Le tambero avança la main.

— Donnez le flacon, señor. Il sera fait comme vous l’ordonnez.

L’inconnu enveloppa le cabaretier d’un regard scrutateur, puis, résolument :

— Prends-le donc… prends aussi ces cinquante dollars, je te compterai le surplus quand tu viendras m’annoncer que tes hôtes sont endormis.

Il se leva et avec une insouciance parfaitement jouée :

— À propos, ils ne doivent pas se douter de ta petite préparation.

— Ils n’y verront rien. Votre Seigneurie peut être tranquille sur ce point.

— Tu comprends. S’ils apprenaient que je veille sur eux, peut-être seraient-ils froissés dans leur amour-propre de cavaliers.

Gonfaccio cligna des yeux :

— Oui, oui, señor, je comprends. Entre nous, vous ne pouviez placer en meilleures mains vos cent dollars.

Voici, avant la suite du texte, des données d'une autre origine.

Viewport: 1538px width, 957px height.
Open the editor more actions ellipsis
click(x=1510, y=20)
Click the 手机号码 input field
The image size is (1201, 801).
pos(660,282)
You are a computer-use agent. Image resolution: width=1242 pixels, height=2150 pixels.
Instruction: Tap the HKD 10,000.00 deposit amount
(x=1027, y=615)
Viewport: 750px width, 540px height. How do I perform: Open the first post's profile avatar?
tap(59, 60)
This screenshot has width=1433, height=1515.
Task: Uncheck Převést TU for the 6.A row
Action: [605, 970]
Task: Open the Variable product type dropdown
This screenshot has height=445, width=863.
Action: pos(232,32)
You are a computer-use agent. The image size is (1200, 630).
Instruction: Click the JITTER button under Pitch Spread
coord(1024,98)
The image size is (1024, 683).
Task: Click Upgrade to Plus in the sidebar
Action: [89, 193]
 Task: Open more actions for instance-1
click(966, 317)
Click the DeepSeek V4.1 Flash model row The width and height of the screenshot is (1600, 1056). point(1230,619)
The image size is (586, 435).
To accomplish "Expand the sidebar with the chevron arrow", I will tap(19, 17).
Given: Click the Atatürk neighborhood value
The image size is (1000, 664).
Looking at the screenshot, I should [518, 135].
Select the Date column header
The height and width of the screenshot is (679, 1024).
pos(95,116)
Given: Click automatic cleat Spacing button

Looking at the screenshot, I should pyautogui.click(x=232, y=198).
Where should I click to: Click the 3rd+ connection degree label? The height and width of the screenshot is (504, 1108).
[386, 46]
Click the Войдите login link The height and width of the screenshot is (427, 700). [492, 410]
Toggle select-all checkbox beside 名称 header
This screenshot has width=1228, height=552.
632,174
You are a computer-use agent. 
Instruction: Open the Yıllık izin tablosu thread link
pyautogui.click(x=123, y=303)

À ce moment, les cinq hommes qui étaient arrivés dans l’auberge à la suite du personnage mystérieux, parurent à l’entrée de la salle commune.

— Les chevaux sont au râtelier, avec de la paille jusqu’au ventre, dit celui qui, tout à l’heure, avait tenu l’étrier.

— Où vas-tu nous cacher ? demanda celui auquel s’adressaient ces paroles, en se tournant vers le tambero.

— Dans ma propre chambre, señor.

— Parfait, conduis-nous. Et, surtout, sois discret.